> Listed entries
☆ ☆ ☆ ☆ ☆ ☆ ☆

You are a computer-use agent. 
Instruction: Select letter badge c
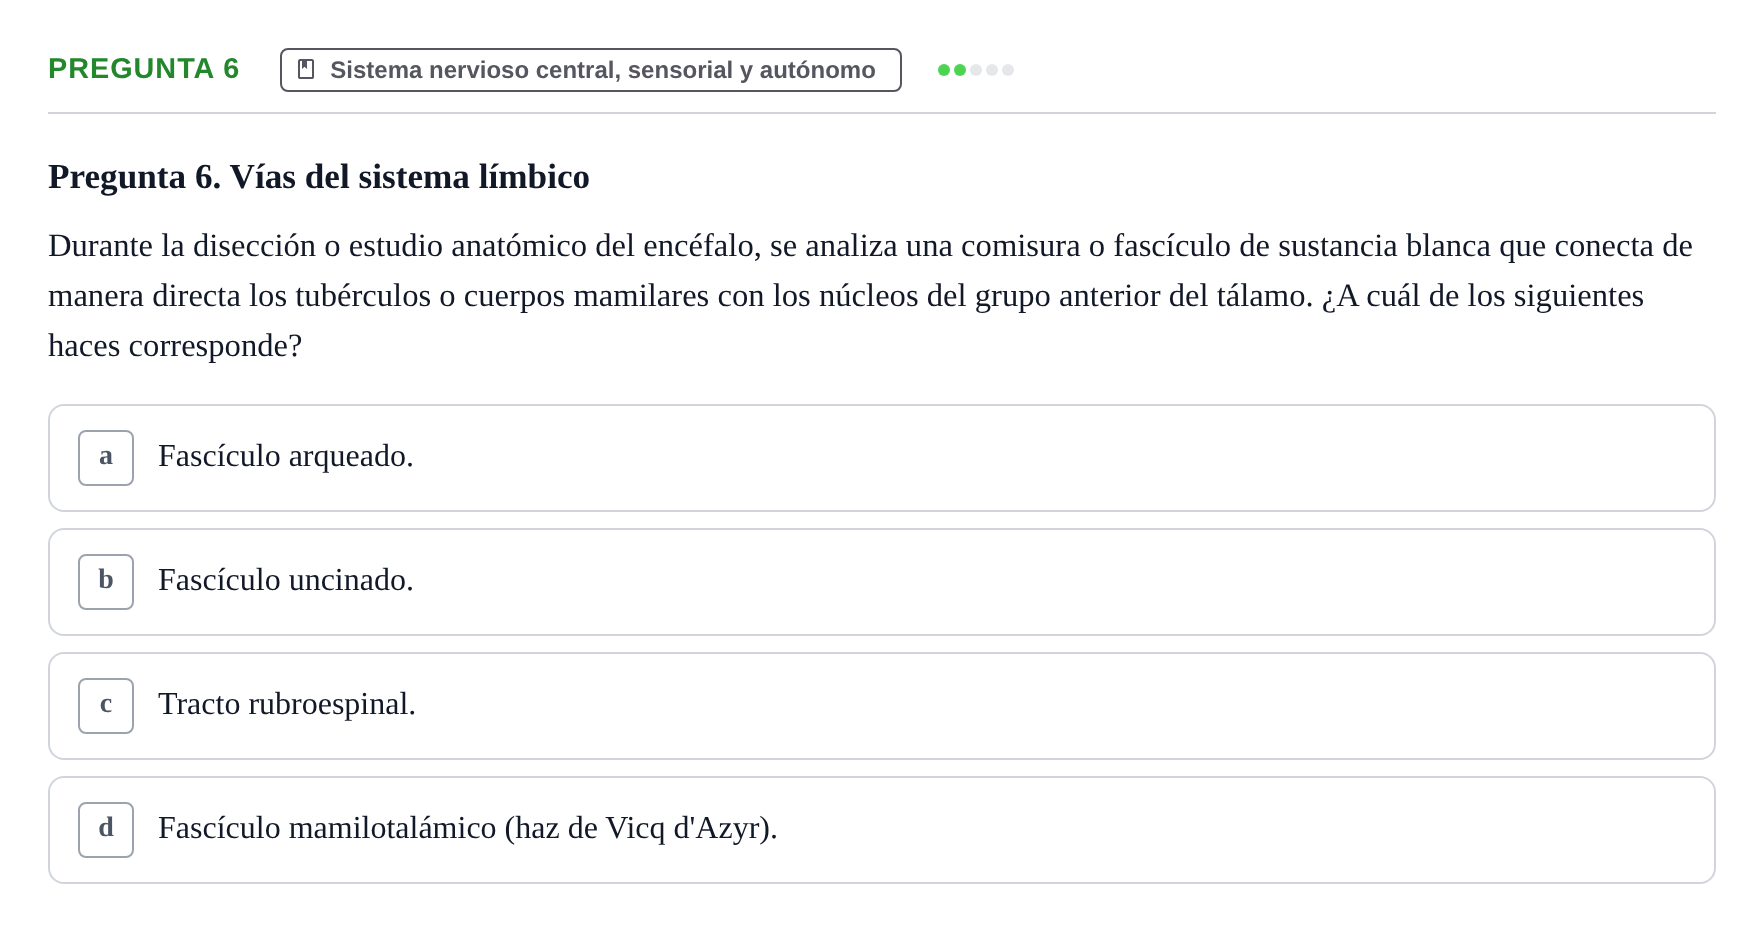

☆ ☆ ☆ ☆ ☆ ☆ ☆

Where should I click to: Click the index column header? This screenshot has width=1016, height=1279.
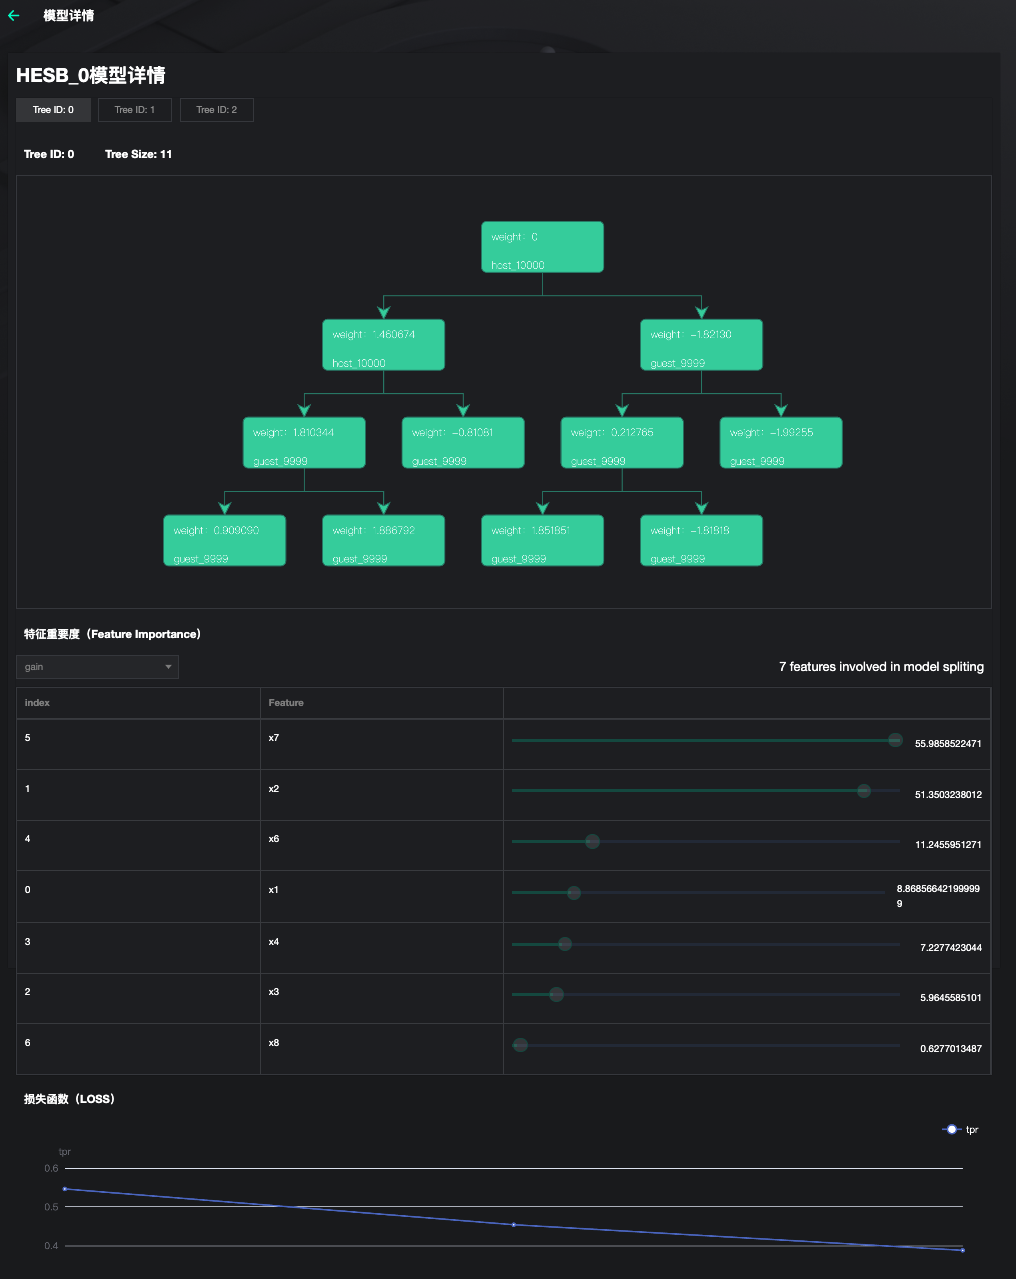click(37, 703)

☆ ☆ ☆ ☆ ☆ ☆ ☆

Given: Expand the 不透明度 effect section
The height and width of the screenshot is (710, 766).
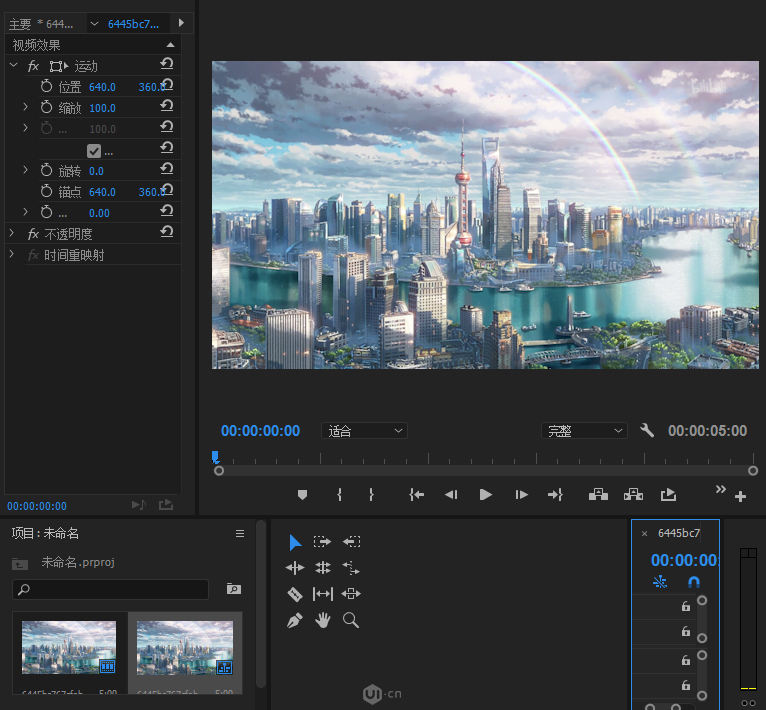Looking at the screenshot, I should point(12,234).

☆ ☆ ☆ ☆ ☆ ☆ ☆

Look above for the line that contains "You are a computer-use agent.". Starting there, transcribe every line exactly until you have copied the line that contains "Instruction: Select letter badge c".

You are a computer-use agent. 
Instruction: Select letter badge c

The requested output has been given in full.